Replacing qualitative guesswork with hard and fast numbers makes observations about reference data quality more accurate
If your firm has an enterprise data management (EDM) system in place, you may question the need for data quality metrics capability on top of that EDM system.
EDM systems, however, only provide a generalized picture of the quality of data your firm gets. To be able to see trends in data quality, investment firms, both on the buy and sell sides, need data quality metrics. The key to knowing that your data quality metrics are good is whether they accurately show which direction your data quality is going – getting better, getting worse, or holding steady.
What is data quality?
Data quality is the practical application of methods and controls to ensure that data is fit for the processes and data consumers that support business operations.

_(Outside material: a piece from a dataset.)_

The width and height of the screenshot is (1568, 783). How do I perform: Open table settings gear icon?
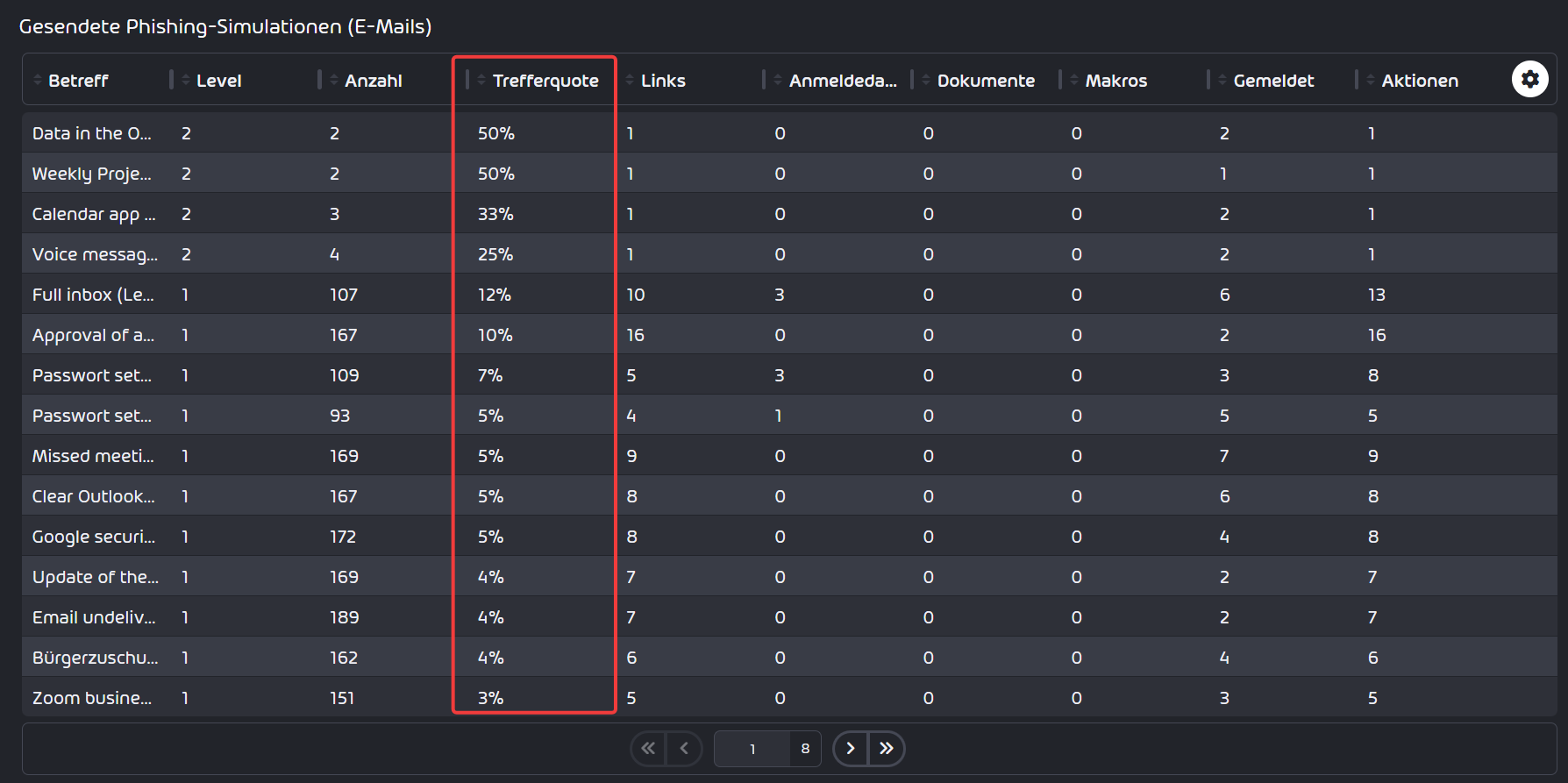[x=1529, y=80]
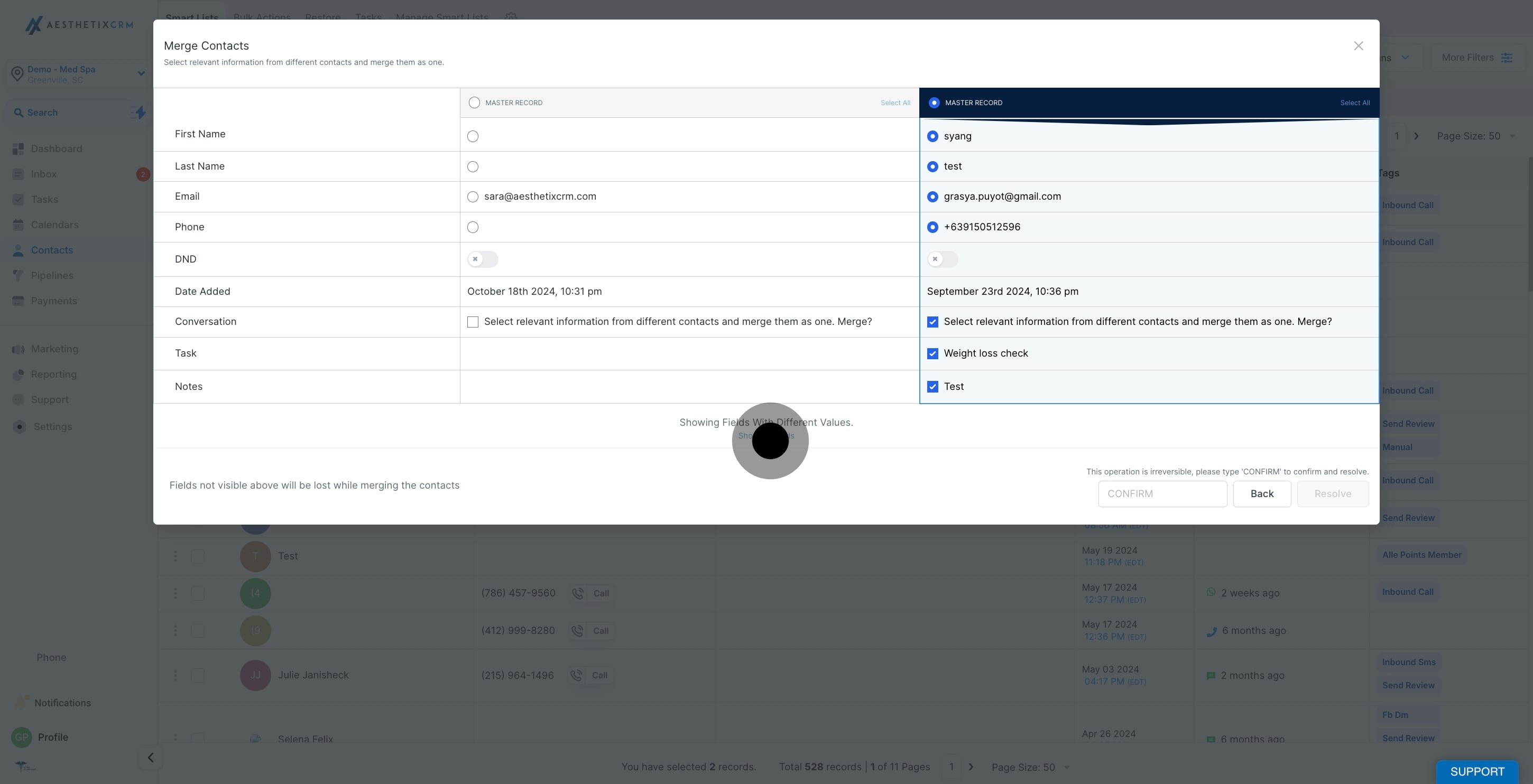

What are data quality metrics?
Data quality metrics are the units of measure that capture the degree to which that data is fit for purpose and consumption, and the change in levels of quality over time.
How do data quality metrics operate?
Data quality metrics provide a means for data managers on the front lines to relate and quantify data quality, thereby creating greater transparency and, in turn, greater accountability within the firm. When upper level managers make a decision to onboard new data vendors or deploy different data management strategies, data operations managers and data stewards serve as the first line of defense to ensure the highest levels of data quality and accuracy throughout the process. The burden falls on them to establish clear and actionable metrics around data quality. Without such metrics, data accuracy can be shockingly lacking.

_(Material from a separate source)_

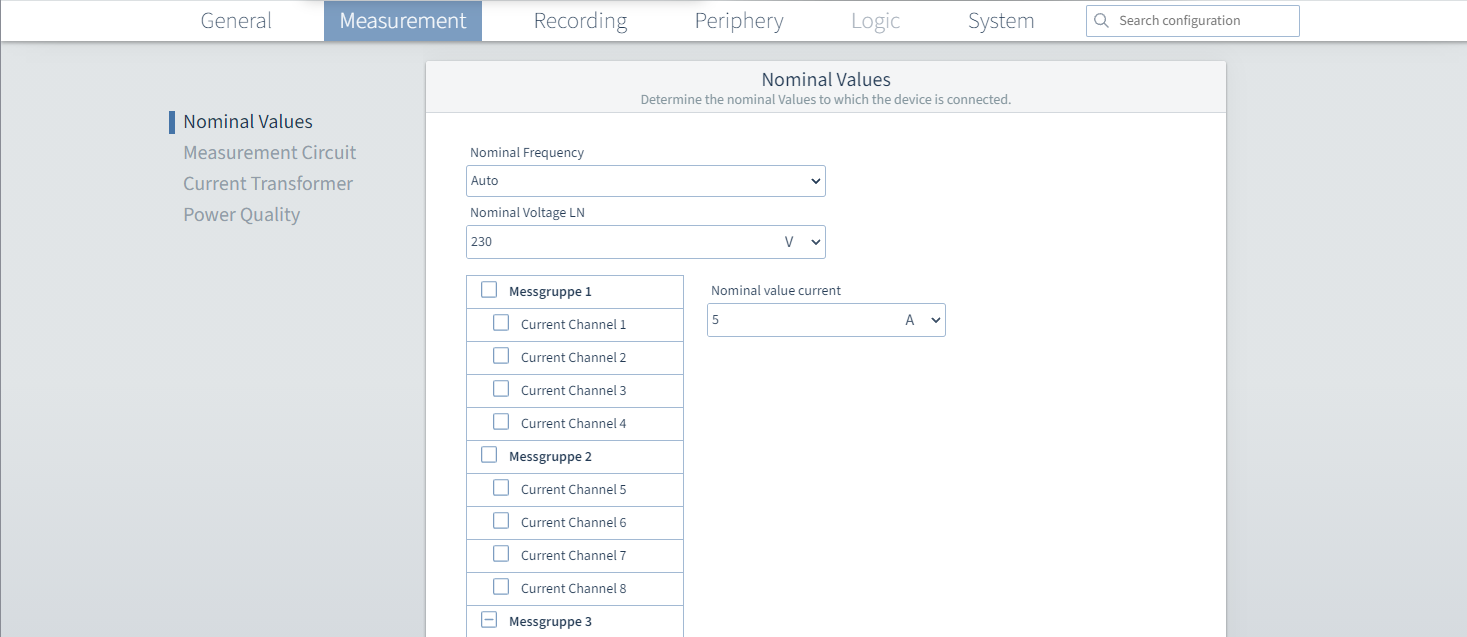Click the Nominal value current input field
The width and height of the screenshot is (1467, 637).
point(798,320)
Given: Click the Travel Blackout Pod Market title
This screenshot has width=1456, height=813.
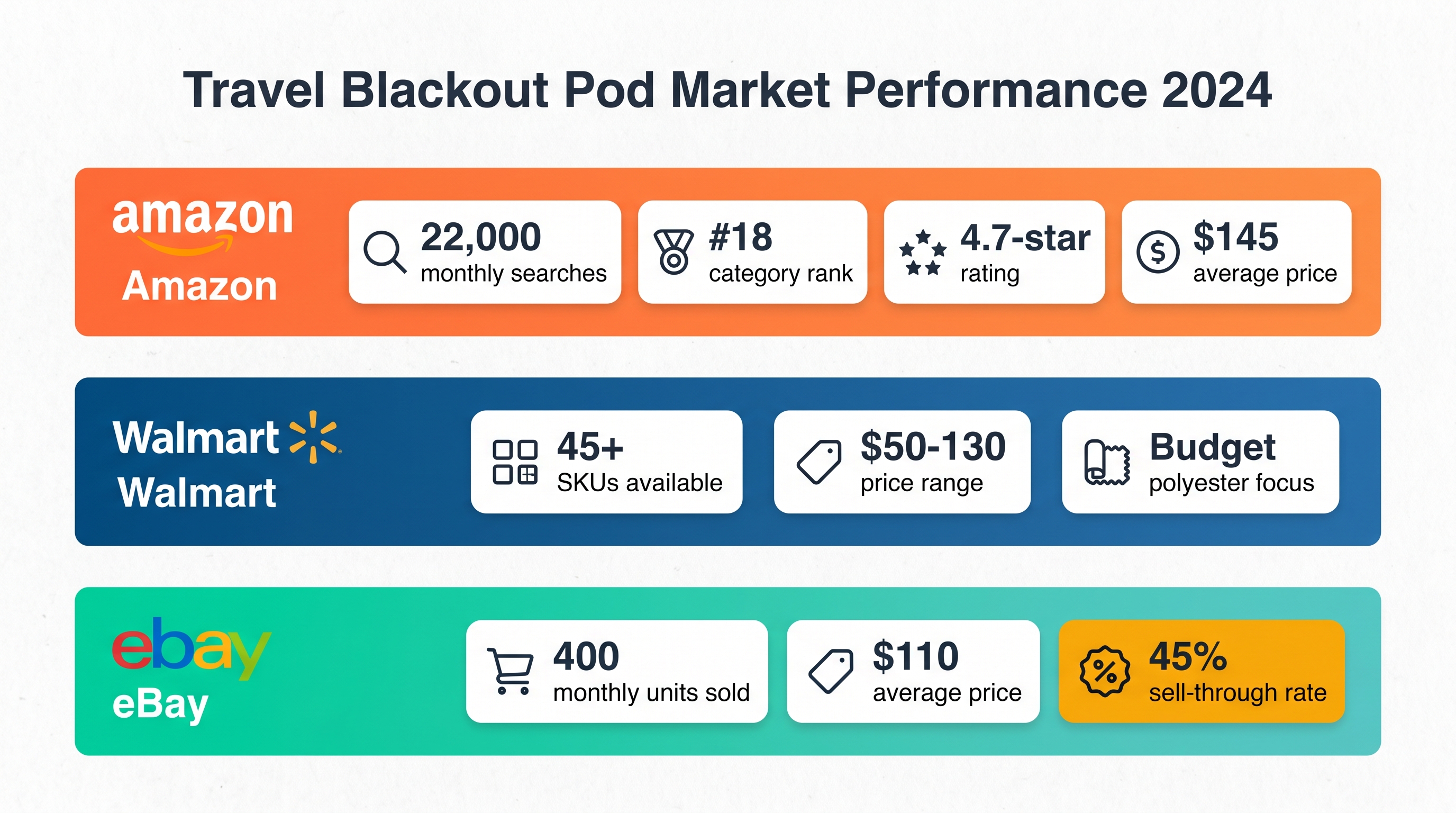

The metrics must inherently show quality over time, and which way the quality is trending. Metrics must also provide information that can flow from the instrument or entity level into a security master analysis, where one can compare the quality in a firm’s fixed-income data to that of its equities data. And these metrics can cover everything from field-level business rules to accuracy of CUSIP numbers.
The absence of data quality metrics
Firms in the past, even as recently as March 2019, have learned the hard way what the cost of poor data is in the form of fines and deadlines for reaching data quality thresholds, and the lesson learned is that it’s not enough to manage exceptions. It’s important also to quantify the overall quality level of a data set, make changes, fully test the impact, understand the implications of poor quality, and to address the underlying cause, be that with the data provider or the way the data is being processed and used within the business.

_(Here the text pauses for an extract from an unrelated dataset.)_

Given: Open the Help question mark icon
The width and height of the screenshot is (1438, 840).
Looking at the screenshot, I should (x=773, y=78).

If data quality metrics are not applied, the quality of data gets evaluated on a solely qualitative basis. A qualitative analysis may estimate that reference data is 90% accurate, which should lead one to wonder what state the other 10% is in – it could be adequate, it could be bad, it could be very bad. In this qualitative 90%/10% reference data quality scenario, the quality can quickly drop from “pretty good” to “we don’t know at all.”
Qualitative assessment requires a manual, subjective effort, while quantitative data quality metrics are generated from automated checks and balances, and report the quality of that data in a digestible and actionable way. The end consumers of reference data generated from EDM systems that don’t apply data quality metrics will complain, and do complain, about the quality of that data. Addressing that part of the reference data lifecycle requires a hard fight for data quality, and putting checks and balances in place earlier prevents extra manual effort later, as well as the prospect of bad data getting sent on to downstream applications, clients or regulators.
Considerations and benefits
Certain key areas need to be considered and included in any data quality metrics assessment:
- Timeliness – is the data arriving on time from its source, and if not, what downstream process delays is it causing?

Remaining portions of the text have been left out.